SOUNDRUSSIA Игорь Лазарев

 На мой взгляд, ритм Москвы – это фанк. Но не тот фанк, что исполняют нью-йоркские афро-американцы, а… прифанкованный вальс. Когда выходишь из аэропорта или вокзала в Москве, сразу же попадаешь в ритм вальса. Но это не простой вальс. Это - вальс с синкопами. И вот ансамбль Игоря Лазарева «МимоНот» ухватил этот звук, этот ритм Москвы и исполняет именно такую музыку. Поэтому мне захотелось поговорить с Игорем Лазаревым о Москве. Мне стало интересно знать, как появилось такое звучание? И вот мы сидим в уютной кафешечке на Шаболовке, и Игорь рассказывает о себе, о своей музыке и о Москве.

А на фото - группы Игоря -  Iridium, Кубик Брубека и МимоНот. В историческом порядке.

### Исходные данные
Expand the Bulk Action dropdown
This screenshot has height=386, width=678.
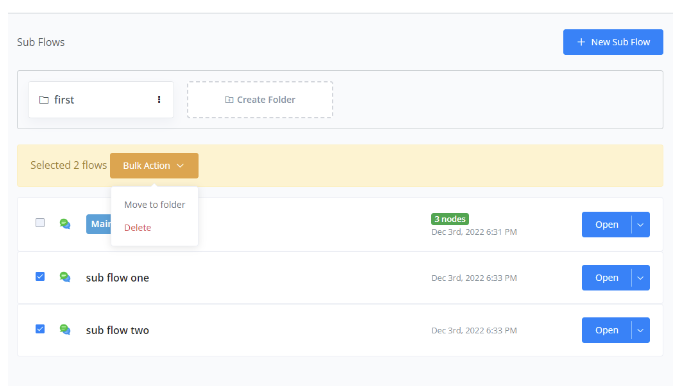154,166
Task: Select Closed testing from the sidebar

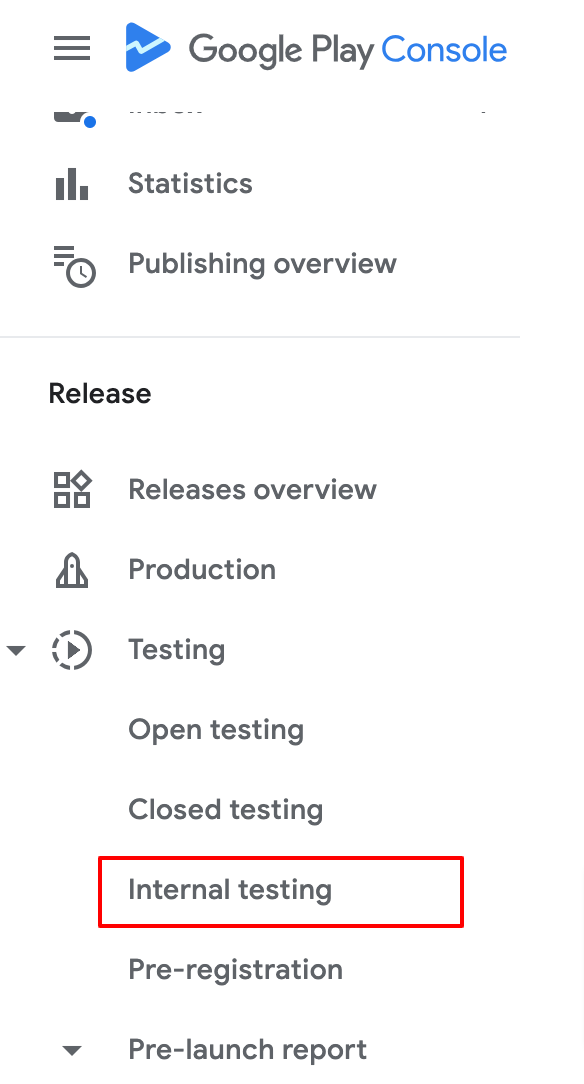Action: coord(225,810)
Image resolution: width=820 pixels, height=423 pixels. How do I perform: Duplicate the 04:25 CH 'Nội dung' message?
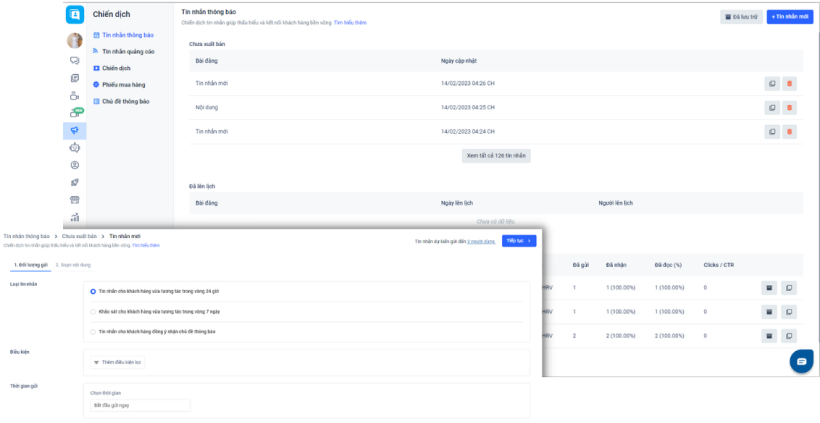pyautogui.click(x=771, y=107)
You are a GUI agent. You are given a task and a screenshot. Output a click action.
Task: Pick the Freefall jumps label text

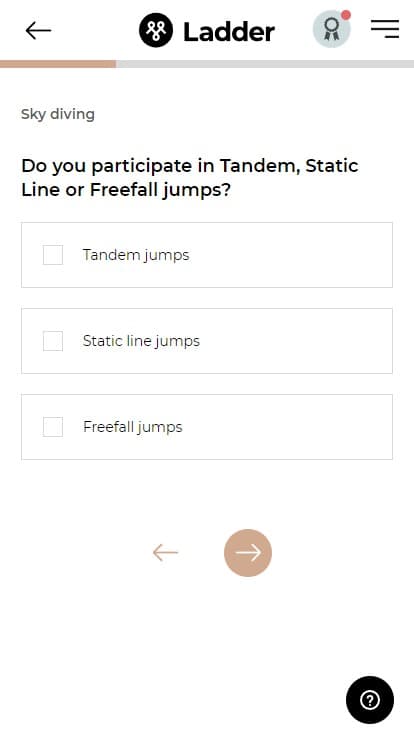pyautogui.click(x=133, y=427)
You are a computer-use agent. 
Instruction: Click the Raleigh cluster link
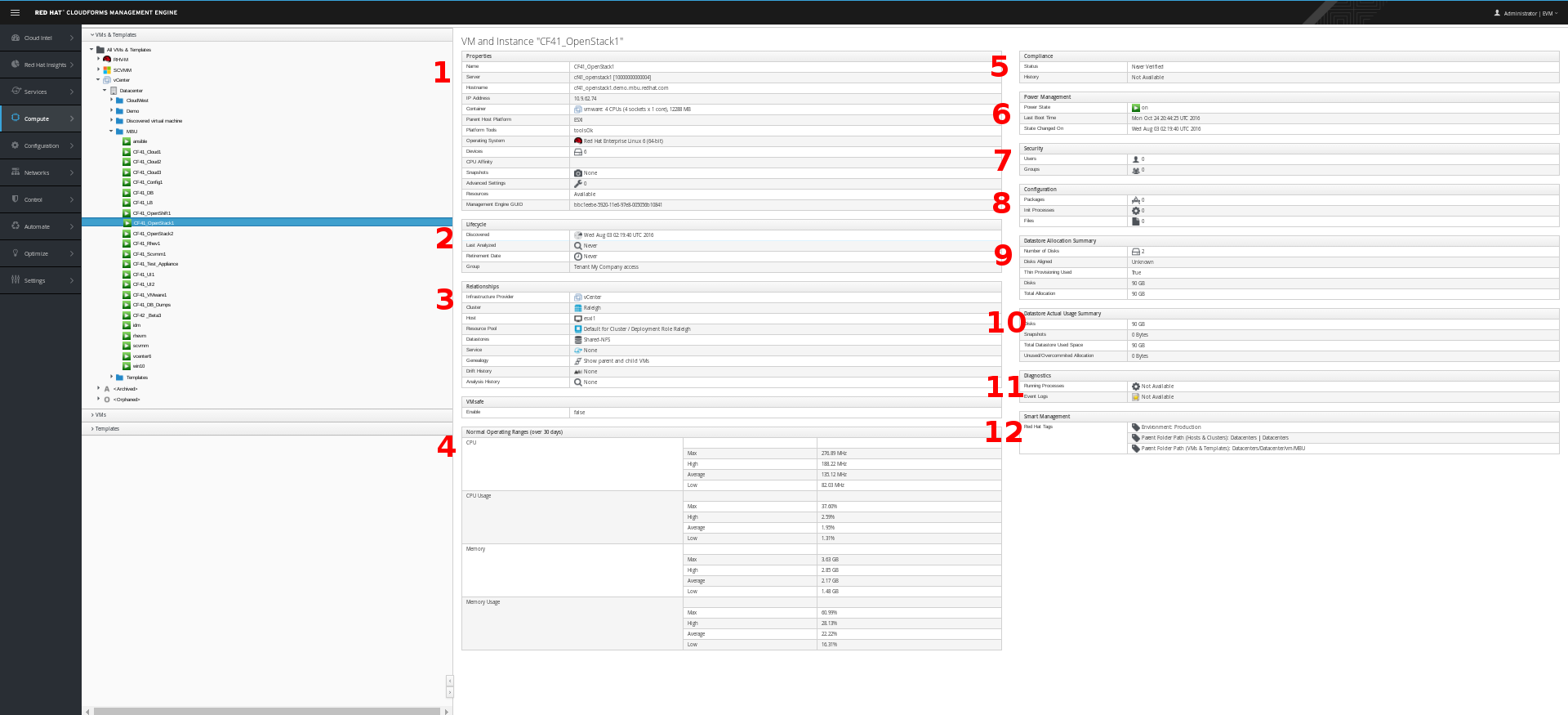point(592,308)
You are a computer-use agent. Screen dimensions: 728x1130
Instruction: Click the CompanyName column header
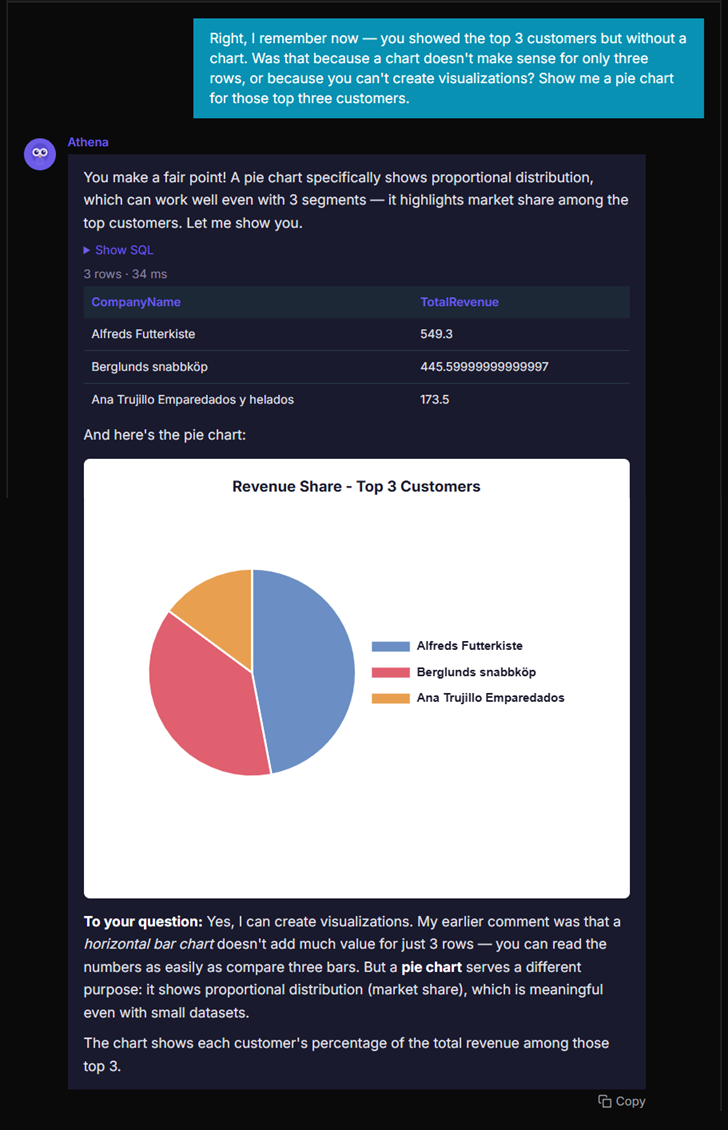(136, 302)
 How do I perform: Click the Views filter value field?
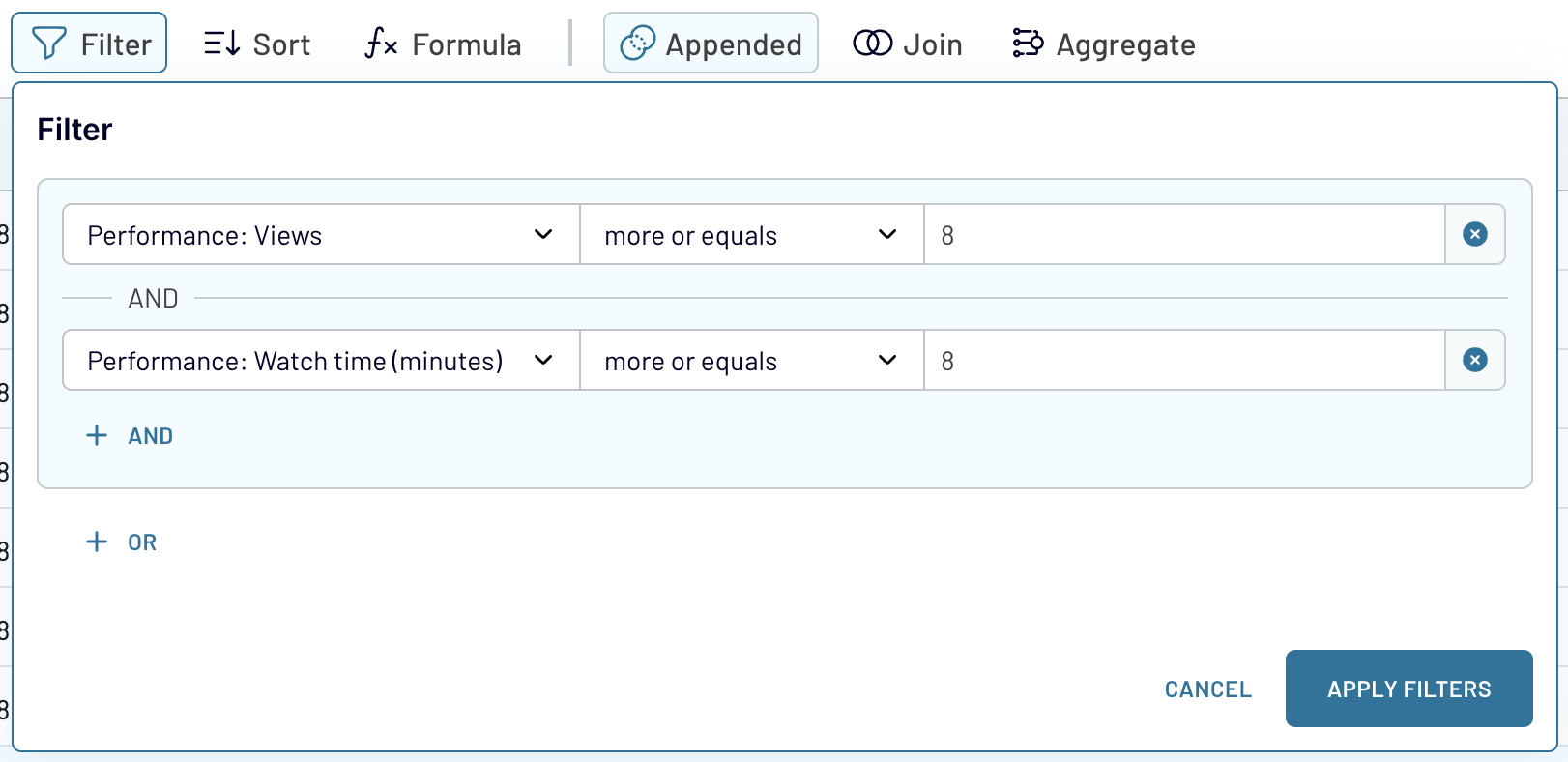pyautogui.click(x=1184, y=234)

--

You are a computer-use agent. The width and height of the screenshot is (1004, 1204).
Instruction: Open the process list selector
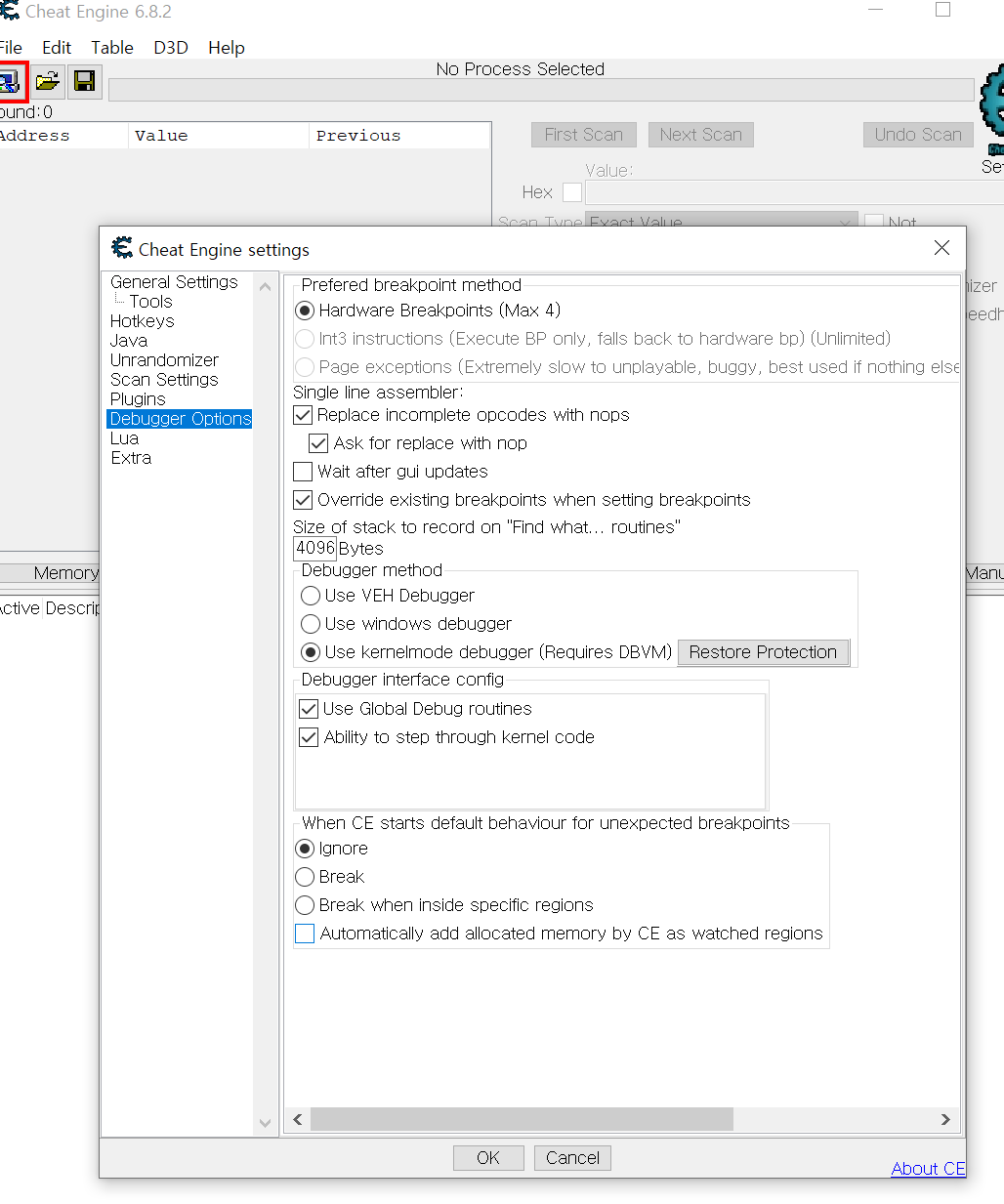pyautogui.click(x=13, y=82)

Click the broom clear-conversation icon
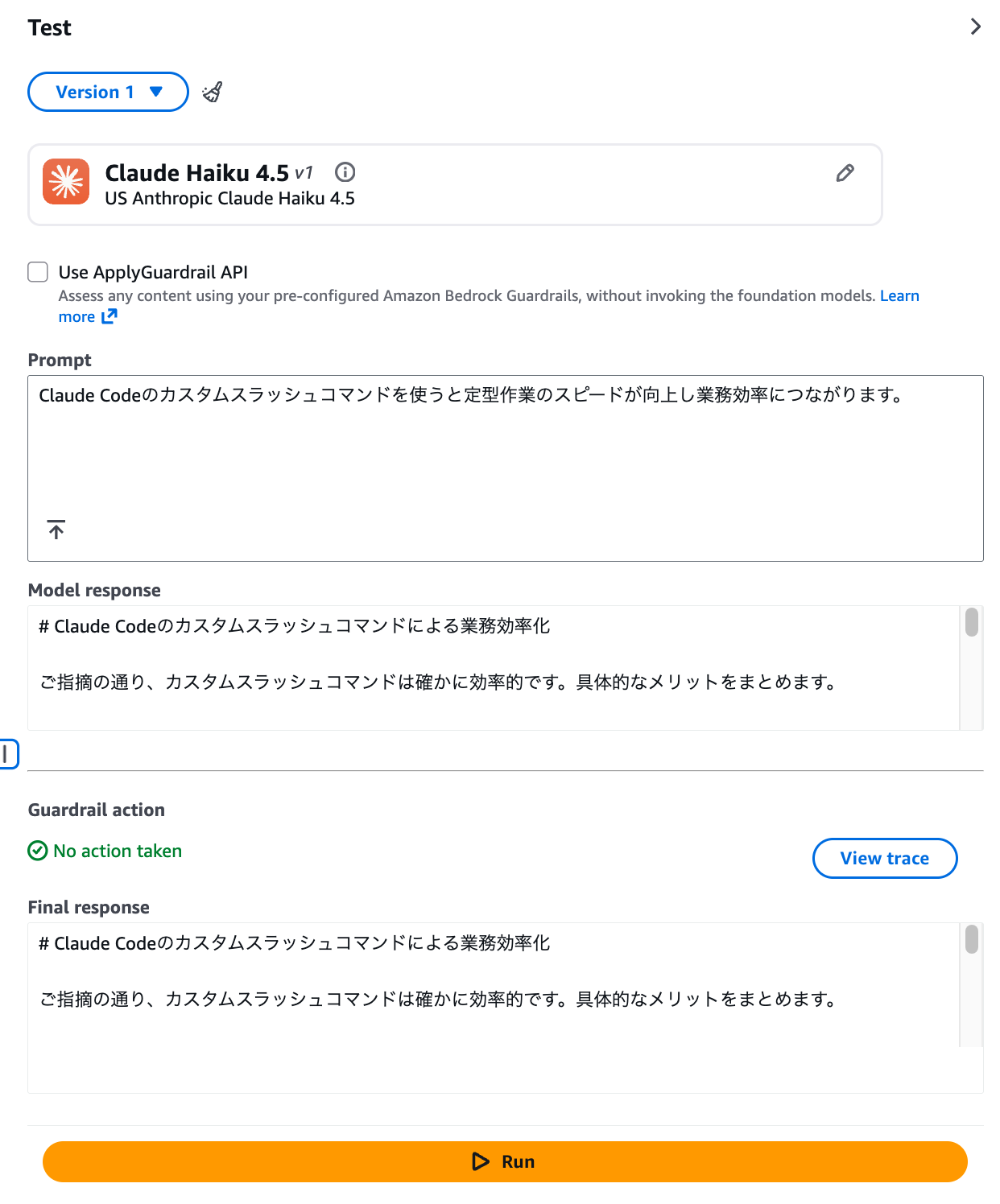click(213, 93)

==

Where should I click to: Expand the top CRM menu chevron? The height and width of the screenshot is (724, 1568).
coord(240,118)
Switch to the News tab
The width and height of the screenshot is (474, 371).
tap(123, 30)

### Задание 1
Ответьте по отрывку о Москве и Игоре Лазареве:
(а) Какой, по словам автора, ритм у Москвы?
(б) Где автор и Игорь разговаривают?
(в) Какие группы Игоря показаны на фото?
### Задание 2
Продолжите отрывок о Москве и Игоре Лазареве после его последней фразы.
Материал здесь не понадобится.

### Ответ 1
(а) Фанк, но не нью-йоркский, а прифанкованный вальс, то есть вальс с синкопами.
(б) В уютной кафешечке на Шаболовке.
(в) Iridium, Кубик Брубека и МимоНот.

### Ответ 2
Игорь Лазарев

 

В моей жизни джаз возник еще в детстве, - начал свой рассказ Игорь, наливая себе в чашку чай из чайничка. - У нас дома был проигрыватель «Радиотехника», и родители любили слушать джаз, особенно папа. А когда мне исполнилось 13 лет, мы начали ходить на всякие концерты по джазовым абонементам: в консерваторию, в концертный зал имени Чайковского. Я не думаю, что родители целенаправленно занимались моим эстетическим воспитанием, просто раньше им не с кем было меня оставить и они были вынуждены сидеть дома, но когда я подрос, они решили брать меня с собой. На тех концертах я ощутил совершенно магическое воздействие этой музыки. Я помню, мне даже делали замечания, поскольку сидя в кресле, я танцевал, и весь ряд шатался от этого. Но я же был почти ребёнком и не понимал, что нужно вести себя смирно, ведь музыка была настолько заводная, что я не мог усидеть на месте.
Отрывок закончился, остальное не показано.